With that shot, the weight that had been holding us down was lifted. Inglemoor inbounded, and our defensive pressure was so intense that they struggled to get a play going. With the shot clock about to expire, their forward tossed up a hook that missed badly. DeShawn cleared the board and hit me in stride with a great outlet. I raced downcourt, pulled up at the free-throw line, and drained another jumper—this one a perfect swish. “That's it! That's it!” Hartwell shouted from the bench. “Push! Push! Push!”

On Inglemoor's next possession, DeShawn trapped his man in the corner. The guy panicked, twisting this way and that, and finally dragged his pivot foot, turning the ball over to us. While he whined to the ref, I broke up-court, drove the lane, and then kicked the ball out to Cash in the corner for the open three. His shot came from the exact spot where he'd missed earlier in the game, but this time the ball found nothing but net.

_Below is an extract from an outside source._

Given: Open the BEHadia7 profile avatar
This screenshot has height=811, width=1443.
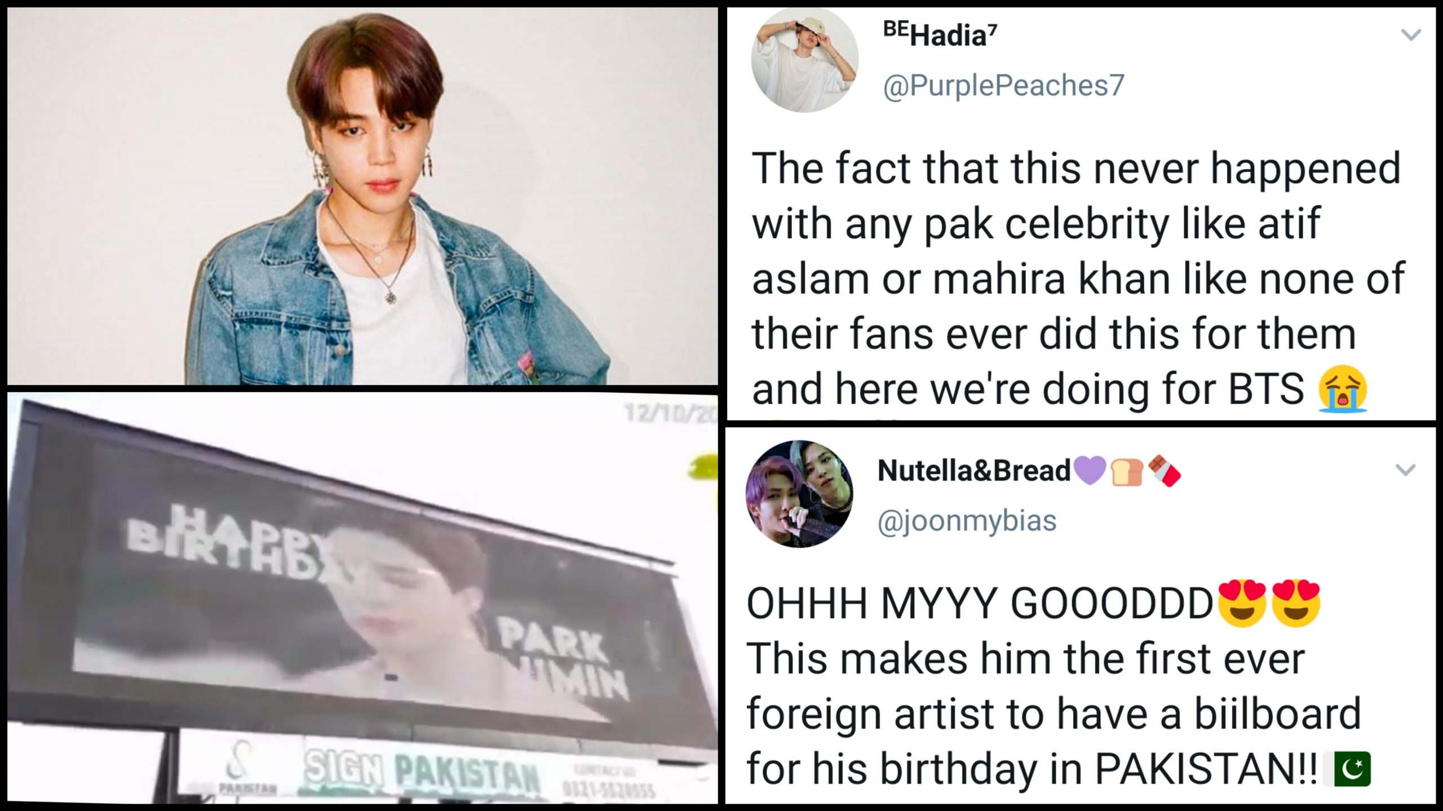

Once, when I was little, my mother was driving on Skyline Boulevard late at night. The road was so dark and empty that I was a little spooked. Then, from nowhere, a sports car—maybe a Ferrari or a Lamborghini, flew by us, passing us and then disappearing in a blur around the next bend. Against Inglemoor in the fourth quarter, we were the sports car flying by; all they saw were our taillights.

We won by nine.

I was so ecstatic when I reached the locker room that I wanted to let out a rock concert howl, but just in time I remembered Knecht lying in the hospital. Still, our locker room bubbled with excited talk. It was the Garfield win all over again, but this time everyone knew that Hartwell wouldn't hand the point guard job back to Brindle. I was Hartwell's guy.